WHAT YOU SHOULD DO
Could you retype exactly the line containing "You are a computer-use" and every line after it in the data below, leaving out the pictures?

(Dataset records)
_ _ _ _
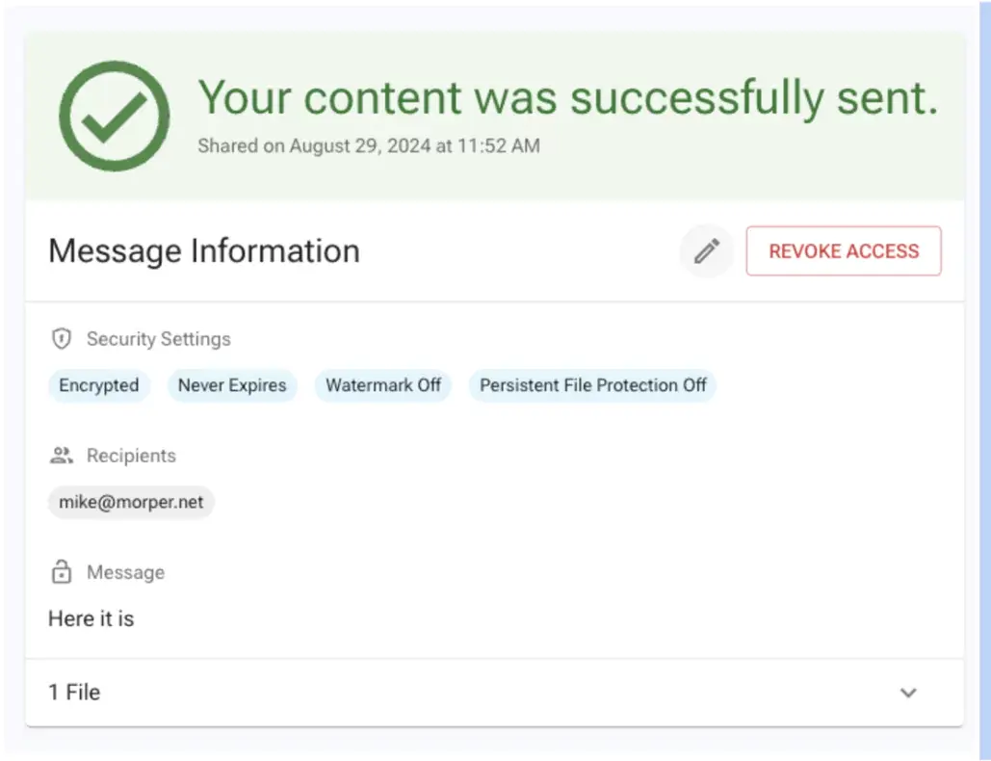Viewport: 991px width, 761px height.
Task: Click the Persistent File Protection Off chip
Action: (593, 385)
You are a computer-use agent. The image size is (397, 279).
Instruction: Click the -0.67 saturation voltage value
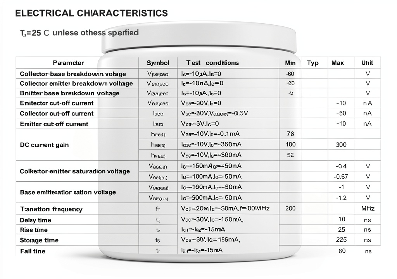click(x=341, y=176)
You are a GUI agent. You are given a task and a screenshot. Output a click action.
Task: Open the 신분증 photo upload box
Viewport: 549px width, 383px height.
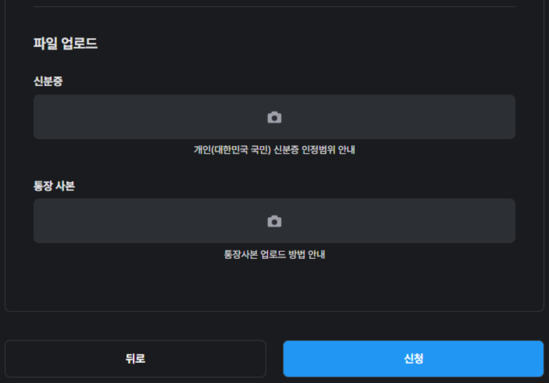189,117
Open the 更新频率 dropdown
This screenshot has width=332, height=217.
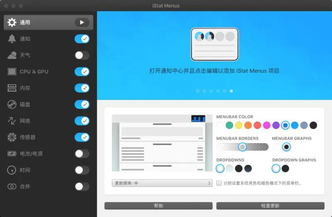tap(162, 183)
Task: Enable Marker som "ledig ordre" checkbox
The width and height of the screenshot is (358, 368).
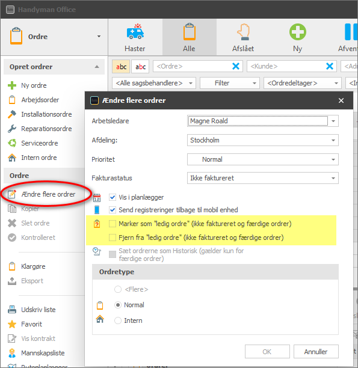Action: click(x=113, y=224)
_ _ _ _
WRITTEN SOLUTION
You are a computer-use agent. The image size is (397, 279).
Instruction: Click the -0.67 saturation voltage value
click(x=341, y=176)
You are a GUI agent. You are given a task and a screenshot. Output a click action.
Task: Open the 신분증 photo upload box
Viewport: 549px width, 383px height.
189,117
Open the 更新频率 dropdown
This screenshot has width=332, height=217.
tap(162, 183)
Task: Enable Marker som "ledig ordre" checkbox
The width and height of the screenshot is (358, 368).
Action: click(x=113, y=224)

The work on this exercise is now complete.